A bunch of bright yellow wheelbarrows have popped up along King Street, just outside of St. James Park.
The creative seating comes by way of Plant It Forward, a temporary parklet by Toronto artist John Notten.
Notten was one of five winners of Toronto's 2020 Temporary Parklet Design Build, a competition that takes over King Street Transit Priority Corridor — once more commonly known as the King Street Pilot that runs between Bathurst and Jarvis — with cool art.

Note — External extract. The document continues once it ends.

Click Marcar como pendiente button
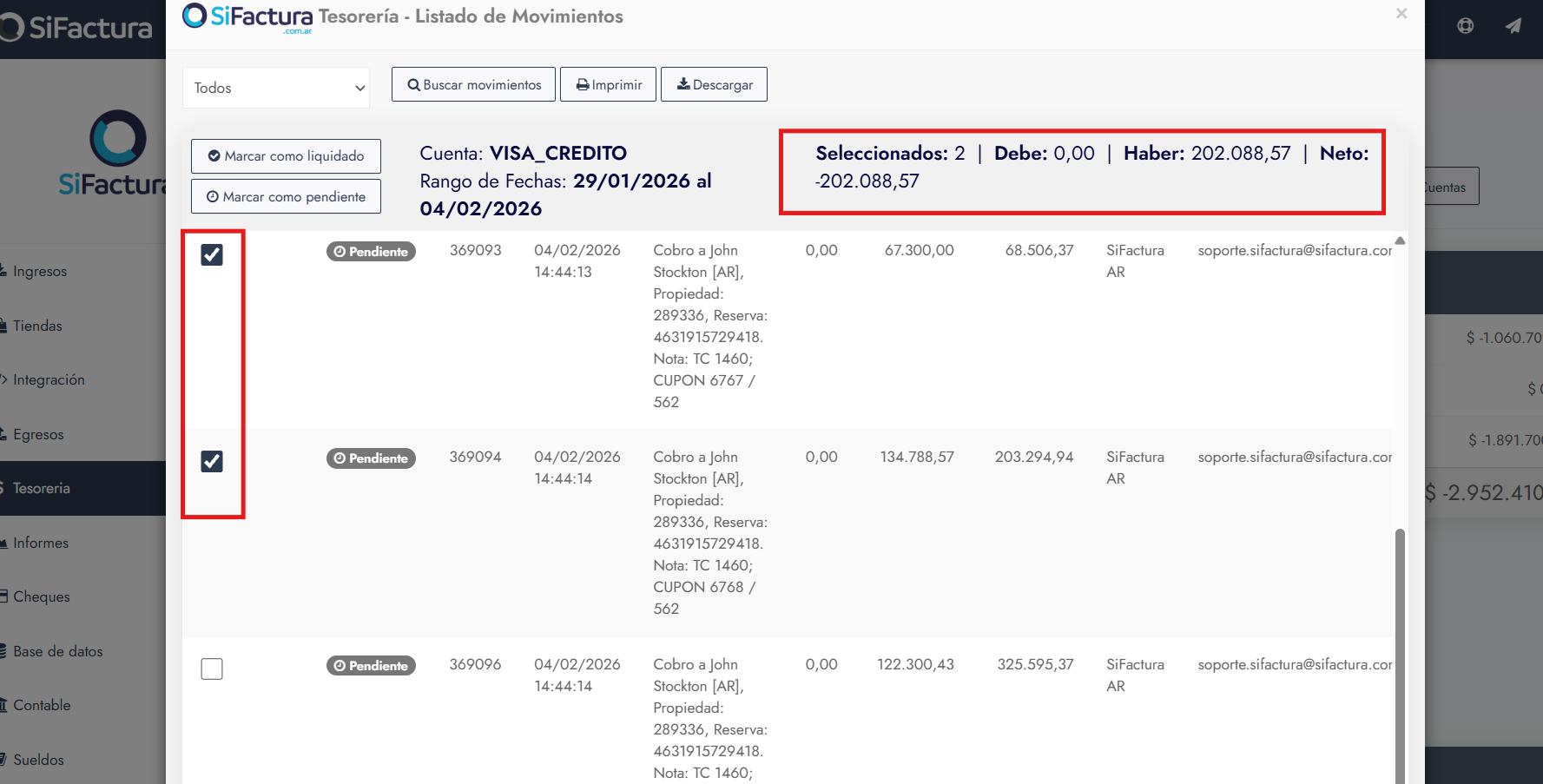1543x784 pixels. pos(286,197)
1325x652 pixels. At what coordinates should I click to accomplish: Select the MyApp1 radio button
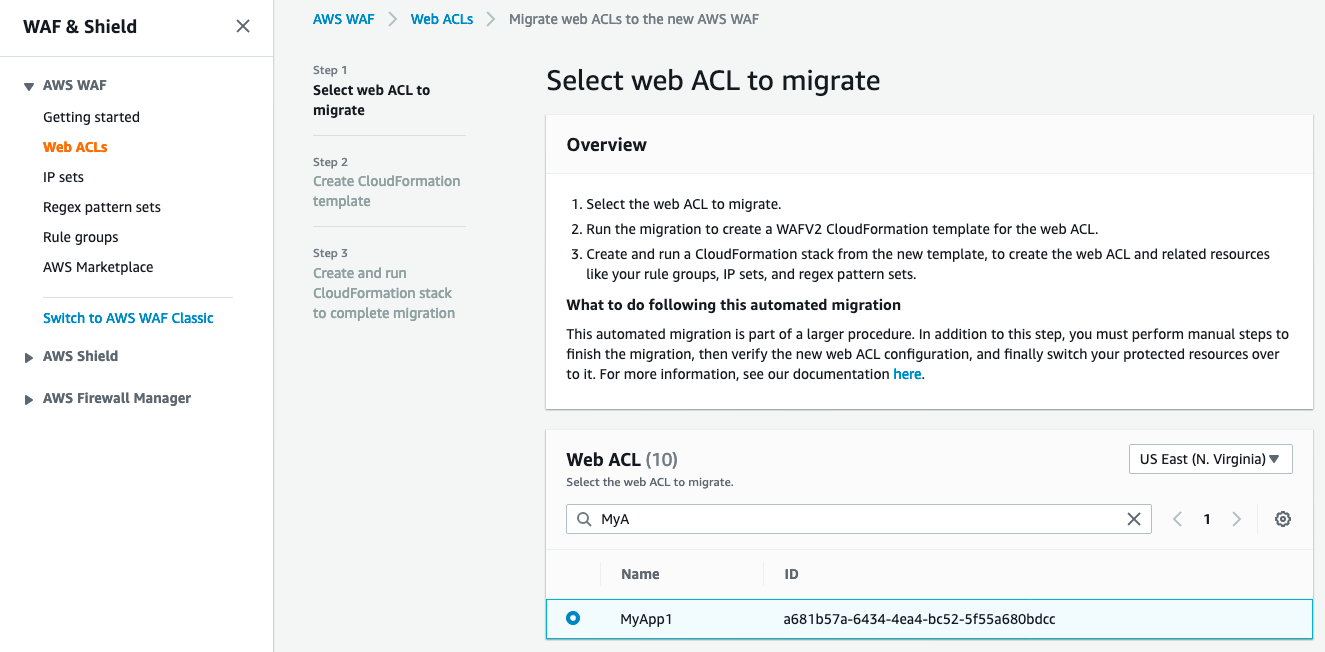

Plant it Forward is an urban garden/immersive sculpture installation based on the principles of a CIRCULAR ECONOMY. Virtually every material is repurposed and every object will be donated after the display period. pic.twitter.com/GxAeKql8rM— John Notten (@JohnNotten) June 25, 2020
"Plant it Forward is an urban garden/immersive sculpture installation based on the principles of a CIRCULAR ECONOMY," said John Notten.
"Virtually every material is repurposed and every object will be donated after the display period."
Plant It Forward uses lumber from the 150-year-old Distillery Building and plywood from an old factory.
And if the wheelbarrows don't make the experience earthy enough, Plant It Forward actually has an entire urban garden element on its street-facing side.
Seven planters are being tended to by Friends of St. James Park using a rain collection system to water them. Expect a crop of green beans soon — maybe you can snack on them while you chill in your wheelbarrow.